**ПОСТАВЛЕННАЯ ЗАДАЧА A:** Кто стал третьей женой Иванова, согласно тексту об Иванове?
**ПОСТАВЛЕННАЯ ЗАДАЧА B:** Продолжите текст об Иванове, начав сразу после его последнего предложения.

**ПРЕДОСТАВЛЕННЫЙ ТЕКСТ:**
----------------

Но сама культура, в ее истинном смысле, для меня вовсе не плоскость, не равнина развалин или поле, усеянное костьми. Есть в ней и нечто воистину священное: она есть память не только о земном и внешнем лике отцов, но и о достигнутых ими посвящениях… В этом смысле не только монументальна культура, но и инициативна в духе [Иванов, Гершензон 1921: 29].
Жертвенность религии и искусства соединяется в этом видении, поскольку поэт, перенимая атрибуты постоянно умирающего и воскресающего божества и его почитателей, выступает одновременно как объект поклонения и поклонник в своем экстазе, как мифотворец, священник и пророк в своем творчестве[294]
.В контексте русского символизма и «жизнетворчества», которое Иванов проповедовал, его взгляд на поэта как мифотворца приобрел как личную, так и художественную значимость. Как и многие другие его собратья – символисты, Иванов представляет собственную жизнь в мифологическом ключе и изображает свои личные переживания как примеры процесса умирания и обновления, соотносимые с созиданием своих литературных текстов. Самым значимым событием в личной мифологии Иванова были его взаимоотношения с Зиновьевой-Аннибал, завершившиеся с ее смертью, и воскрешение их взаимных обещаний – новой, творческой жизни – через его женитьбу на ее дочери и в дальнейшем появления на свет их сына. Как объясняет Памела Дэвидсон, отношения между Ивановым и Зиновьевой-Аннибал
развивались из первоначального опыта экстаза, ницшеанского и хаотичного по своей природе, затем через ощущение искупительных страданий поглощенного христианским контекстом и в конце концов освященного узами брака. Избыток жизни, присутствовавший в первоначальном экстазе, разрешился через приход смерти, но в свою очередь это привело к обновлению жизни через дочь Лидии Дмитриевны Веру, ставшую третьей женой Иванова [Davidson, 1989:123].

----------------

**ИСХОДНЫЕ ДАННЫЕ:**
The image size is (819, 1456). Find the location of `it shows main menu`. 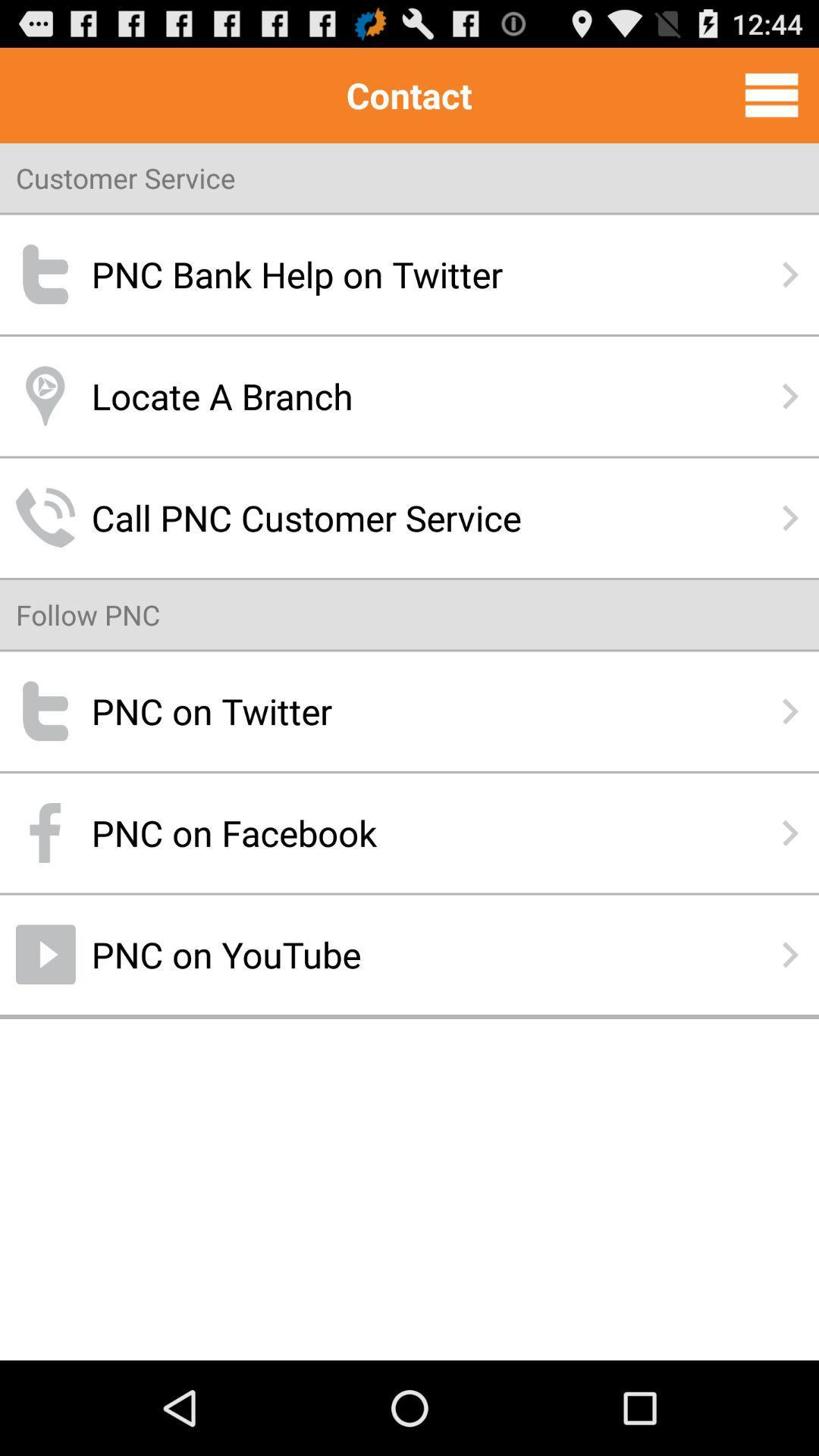

it shows main menu is located at coordinates (771, 94).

----------------

**РЕЗУЛЬТАТ ВЫПОЛНЕНИЯ A:** Вера, дочь Лидии Дмитриевны Зиновьевой-Аннибал.

**РЕЗУЛЬТАТ ВЫПОЛНЕНИЯ B:**
В своей попытке продлить свои отношения с Зиновьевой-Аннибал в загробном мире Иванов приписал самому себе роль парадигматического мифического или эпического героя, который спускается в царство мертвых в попытке обрести утраченную любовь и сотворить себе будущее. В его стихотворении «Ad Rosam» упоминается Орфей – поэт и музыкант, путешествующий по подземному миру теней в поисках своей возлюбленной Эвридики, которую ему суждено потерять вновь, обернувшись, чтобы взглянуть на нее у самого выхода из царства мертвых. Так же как Дионис и Христос, Орфей позже встретит жуткую смерть. Стихотворение Иванова в каком-то смысле призывает к его воскрешению, обращаясь к преемнику разорванного на куски героя-певца (2:449–450)[295]
. Михаил Вахтель описывает попытки Иванова воссоединиться со своей покойной женой, предпринимаемые в течение нескольких лет после смерти Зиновьевой-Аннибал, а также его убежденность в ряде случаев в том, что он действительно входил с ней в контакт (в видениях Иванова она часто разговаривала с ним на иностранных языках, в частности на латыни и итальянском) [Wahtel 1994: 159–162]. В рамках понятий мифологии он спустился в подземный мир и нашел свою потерянную возлюбленную, а затем вернулся из царства мертвых, чтобы отразить свое путешествие как в творчестве, так и – посредством третьего брака – в своей жизни. «Ни один шаг по лестнице духовного восхождения невозможен без шага вниз, по ступеням, ведущим в ее подземные сокровища», – утверждает Иванов в своей «Переписке». Сочетание образов огня и воды, которое он использует в своих произведениях, относится к этому процессу, когда искатель Иванова подвергается гетевской«Моряк из морей вернулся домой»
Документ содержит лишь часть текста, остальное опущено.